Scheduling in Hadoop clusters: Novel algorithms, state space collapse and delay minimization in heavy traffic
Friday, December 04, 2015
Abstract: A fundamental problem to all data-parallel applications is data locality. There are multiple levels of data locality, as a data block can be accessed in local memory or disk, within a rack or a data center, or across data centers. Scheduling with data locality is an affinity scheduling problem with an explosive number of task types and unknown task arrival rates. As a result, existing algorithms do not apply and the recently proposed JSQ-MaxWeight (Wang et. al. 2014) algorithm for two-level locality is delay-optimal only for a special heavy traffic scenario.
We found that for two-level locality, a simple priority algorithm is delay-optimal for all heavy traffic scenarios.
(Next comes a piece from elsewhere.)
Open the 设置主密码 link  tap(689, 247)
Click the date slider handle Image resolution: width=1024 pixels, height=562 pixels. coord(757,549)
With multi-level locality, we propose a novel algorithm. The key insight is that instead of focusing on scheduling alone, what if we co-design routing and scheduling? The insight is potentially applicable to affinity scheduling in general.
For both algorithms, we provide rigorous proofs for heavy-traffic optimality that use an ideal load decomposition and an interesting state space collapse. We implemented our algorithm in Hadoop clusters, and showed that it accelerates the data-processing phase of jobs by 11 times with hot-spots and 2.4 times without hot-spots.